*Input rows*:
──────────────────────────────

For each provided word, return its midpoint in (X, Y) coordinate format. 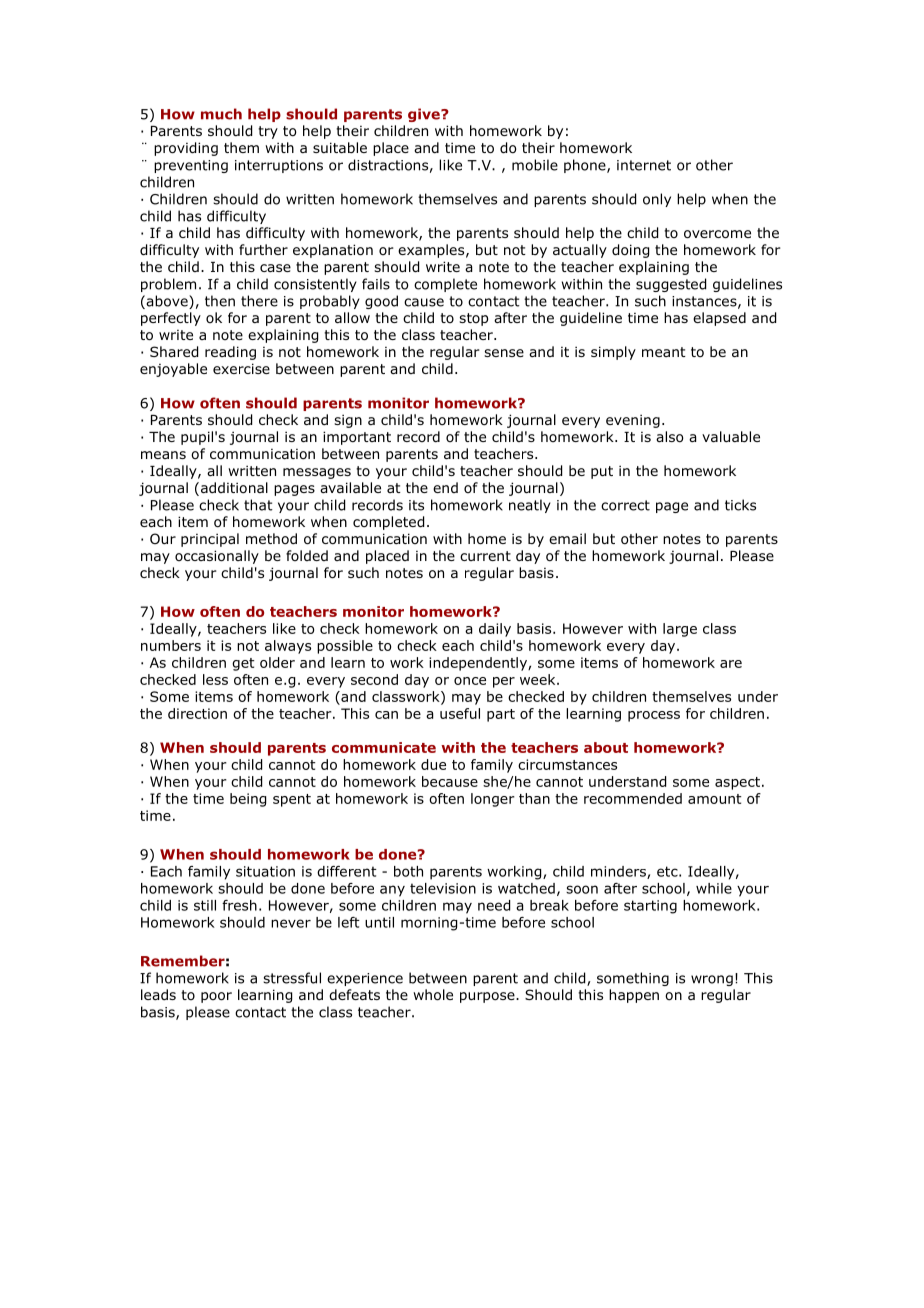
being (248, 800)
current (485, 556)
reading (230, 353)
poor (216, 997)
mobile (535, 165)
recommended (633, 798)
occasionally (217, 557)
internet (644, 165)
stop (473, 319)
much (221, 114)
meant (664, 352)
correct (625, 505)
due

──────────────────────────────

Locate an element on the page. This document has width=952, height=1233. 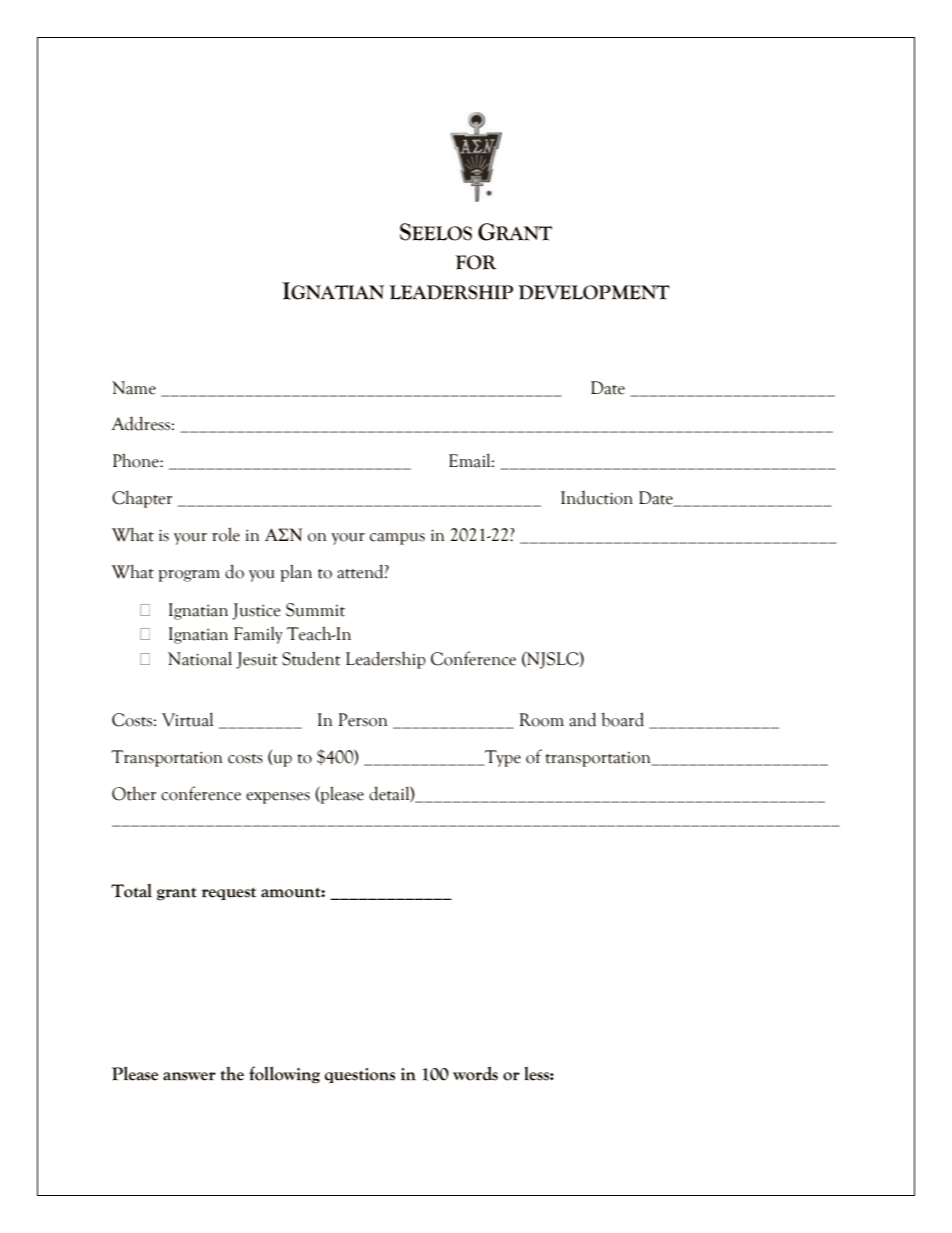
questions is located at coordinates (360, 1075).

──────────────────────────────

*Aim*: Please rewrite the lines beginning at the line that has "Locate an element" and stopping after the line that has "questions is located", with "document" replaced by "image" and nothing else changed. Omit the pictures.

*Exercise response*:
Locate an element on the page. This image has width=952, height=1233. 
questions is located at coordinates (360, 1075).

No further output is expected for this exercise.